Diagnose | Heupprothese veroorzaakt pijn

Diagnose

De diagnose van pijn met een heupprothese gaat in eerste instantie om een ​​nader interview (anamnese). Hoe lang heeft de pijn aanwezig geweest, hoe ernstig is het, zijn er triggerende factoren of straalt het uit? De mobiliteit van de heupprothese moet ook fysiek worden onderzocht. De definitieve diagnose waarom het heupprothese veroorzaakt pijn omvat een Röntgenstraal en mogelijk een computertomografie en, in geval van infectieuze genese, enkele bloed tests en een pathogeen detectie.

Therapie

De therapie hangt af van de oorzaak van de pijn, symptomatisch, een geschikt pijntherapie moet bij het begin worden gestart. Stoffen zoals diclofenac or paracetamol, maar ook sterkere middelen zoals oxycodon or tramadol worden gebruikt. In het geval van een heupprothese losmaken, er is geen ontkomen aan een herziening, dwz een tweede operatie.

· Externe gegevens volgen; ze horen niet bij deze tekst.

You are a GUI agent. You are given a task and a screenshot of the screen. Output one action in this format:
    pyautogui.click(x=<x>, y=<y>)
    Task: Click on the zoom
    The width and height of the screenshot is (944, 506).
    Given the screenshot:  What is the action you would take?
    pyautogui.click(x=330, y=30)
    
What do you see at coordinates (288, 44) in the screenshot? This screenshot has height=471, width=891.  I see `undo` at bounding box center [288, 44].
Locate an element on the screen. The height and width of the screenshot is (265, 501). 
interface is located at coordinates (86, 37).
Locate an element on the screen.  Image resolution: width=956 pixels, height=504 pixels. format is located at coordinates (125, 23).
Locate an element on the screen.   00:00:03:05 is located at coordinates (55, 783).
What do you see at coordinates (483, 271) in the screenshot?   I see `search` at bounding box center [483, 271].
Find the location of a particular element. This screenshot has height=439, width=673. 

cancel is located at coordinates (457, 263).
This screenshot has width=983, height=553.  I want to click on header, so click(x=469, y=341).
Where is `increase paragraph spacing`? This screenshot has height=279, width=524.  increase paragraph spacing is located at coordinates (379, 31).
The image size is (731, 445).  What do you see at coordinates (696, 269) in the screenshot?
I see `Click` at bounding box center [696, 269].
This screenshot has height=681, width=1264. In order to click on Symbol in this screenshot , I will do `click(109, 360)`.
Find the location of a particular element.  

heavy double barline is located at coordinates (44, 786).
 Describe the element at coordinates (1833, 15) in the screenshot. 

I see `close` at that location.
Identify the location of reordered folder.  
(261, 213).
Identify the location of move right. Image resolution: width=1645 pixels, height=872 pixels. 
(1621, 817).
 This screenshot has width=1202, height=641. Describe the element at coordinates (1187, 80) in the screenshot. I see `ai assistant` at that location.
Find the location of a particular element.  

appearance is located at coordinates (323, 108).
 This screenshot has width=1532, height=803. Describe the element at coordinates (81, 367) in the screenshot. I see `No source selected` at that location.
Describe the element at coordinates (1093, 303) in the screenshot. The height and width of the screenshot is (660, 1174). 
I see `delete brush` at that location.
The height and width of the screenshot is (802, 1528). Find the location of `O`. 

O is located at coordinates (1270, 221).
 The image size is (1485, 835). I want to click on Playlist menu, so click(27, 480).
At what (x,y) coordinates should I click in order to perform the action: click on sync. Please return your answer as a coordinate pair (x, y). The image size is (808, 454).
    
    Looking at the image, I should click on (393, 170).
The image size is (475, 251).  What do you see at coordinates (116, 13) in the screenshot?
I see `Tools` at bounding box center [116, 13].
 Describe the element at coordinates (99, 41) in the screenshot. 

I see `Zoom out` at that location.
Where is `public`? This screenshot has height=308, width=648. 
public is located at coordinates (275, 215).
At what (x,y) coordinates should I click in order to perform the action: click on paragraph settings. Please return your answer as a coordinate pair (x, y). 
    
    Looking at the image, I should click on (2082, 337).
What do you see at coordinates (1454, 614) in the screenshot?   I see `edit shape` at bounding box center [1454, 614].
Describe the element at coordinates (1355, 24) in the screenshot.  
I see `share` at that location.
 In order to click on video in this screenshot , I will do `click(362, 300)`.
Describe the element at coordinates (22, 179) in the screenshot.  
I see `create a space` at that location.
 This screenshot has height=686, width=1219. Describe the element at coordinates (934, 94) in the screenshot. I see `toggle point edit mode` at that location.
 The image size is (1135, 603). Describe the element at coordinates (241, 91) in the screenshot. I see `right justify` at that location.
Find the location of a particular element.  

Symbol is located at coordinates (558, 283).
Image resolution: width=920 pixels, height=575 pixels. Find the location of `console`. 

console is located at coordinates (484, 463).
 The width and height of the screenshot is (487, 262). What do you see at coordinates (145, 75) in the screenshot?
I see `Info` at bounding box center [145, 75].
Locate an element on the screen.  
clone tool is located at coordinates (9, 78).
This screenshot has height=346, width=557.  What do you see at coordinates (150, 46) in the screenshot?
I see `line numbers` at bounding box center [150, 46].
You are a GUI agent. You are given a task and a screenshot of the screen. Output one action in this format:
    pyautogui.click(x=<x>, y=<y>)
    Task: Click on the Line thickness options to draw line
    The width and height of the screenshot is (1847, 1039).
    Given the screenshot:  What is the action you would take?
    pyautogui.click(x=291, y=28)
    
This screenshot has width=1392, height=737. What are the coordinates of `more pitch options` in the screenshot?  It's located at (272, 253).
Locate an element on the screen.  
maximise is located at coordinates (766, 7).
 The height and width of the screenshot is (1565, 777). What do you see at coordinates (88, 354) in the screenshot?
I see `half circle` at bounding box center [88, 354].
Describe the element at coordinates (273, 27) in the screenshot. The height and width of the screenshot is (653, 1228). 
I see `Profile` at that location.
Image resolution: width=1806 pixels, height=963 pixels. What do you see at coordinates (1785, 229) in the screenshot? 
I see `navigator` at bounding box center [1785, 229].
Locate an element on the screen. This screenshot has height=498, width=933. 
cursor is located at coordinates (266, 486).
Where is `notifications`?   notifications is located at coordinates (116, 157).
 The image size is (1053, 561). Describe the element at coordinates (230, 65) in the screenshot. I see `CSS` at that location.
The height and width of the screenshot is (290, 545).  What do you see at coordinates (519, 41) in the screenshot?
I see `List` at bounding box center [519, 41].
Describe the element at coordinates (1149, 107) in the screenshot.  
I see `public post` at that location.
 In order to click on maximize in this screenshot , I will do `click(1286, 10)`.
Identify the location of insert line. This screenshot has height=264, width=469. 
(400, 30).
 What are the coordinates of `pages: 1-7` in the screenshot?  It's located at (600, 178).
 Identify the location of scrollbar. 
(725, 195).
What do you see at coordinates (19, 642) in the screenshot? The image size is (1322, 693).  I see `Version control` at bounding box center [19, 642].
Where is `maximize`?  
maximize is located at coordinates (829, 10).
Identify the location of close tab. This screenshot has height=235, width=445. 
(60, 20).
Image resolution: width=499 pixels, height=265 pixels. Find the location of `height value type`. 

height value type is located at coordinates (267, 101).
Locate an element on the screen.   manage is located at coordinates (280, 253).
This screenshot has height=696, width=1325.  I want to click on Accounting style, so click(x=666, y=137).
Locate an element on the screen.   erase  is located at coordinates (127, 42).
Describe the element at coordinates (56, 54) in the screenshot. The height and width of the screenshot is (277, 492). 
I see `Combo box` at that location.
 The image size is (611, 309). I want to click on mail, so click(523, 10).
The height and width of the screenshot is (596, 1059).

Indien mogelijk wordt de heupprothese verwisseld en kunnen besmettelijke haarden worden verwijderd. Een betere stabiliteit van de tweede heupprothese kan worden gegarandeerd door extra verankeringen of kunstmatige botvergroting. Een infectie die de oorzaak kan zijn van de pijn van de heupprothese, moet met een hoge dosis worden behandeld antibiotica, die ook direct in het weefsel kan worden toegediend. Risicofactoren zoals zwaarlijvigheid, extreme spanning, suikerziekte or roken en alcohol moet ook goed worden gecontroleerd om de levensduur van een heupprothese zonder pijn te verlengen.

Prognose

Als een heupprothese veroorzaakt pijnhangt de prognose van veel factoren af. Als de oorzaak kan worden weggenomen, staat niets een blijvende goede kwaliteit van leven in de weg. Vaak is een protheseverandering nodig.

Wel moet gezegd worden dat de prognose na een revisieoperatie gemiddeld slechter is dan na de eerste operatie, omdat gezond materiaal gewond raakt en weer wordt afgevoerd. Infecties kunnen ook gecompliceerd zijn, wat de prognose verslechtert, vooral als ze zich verspreiden naar het bot (osteomyelitis). Het risico op infectie is aanzienlijk verhoogd. De kans op een complicatievrije cursus na revisie wordt echter nog steeds gegeven als 85-90%.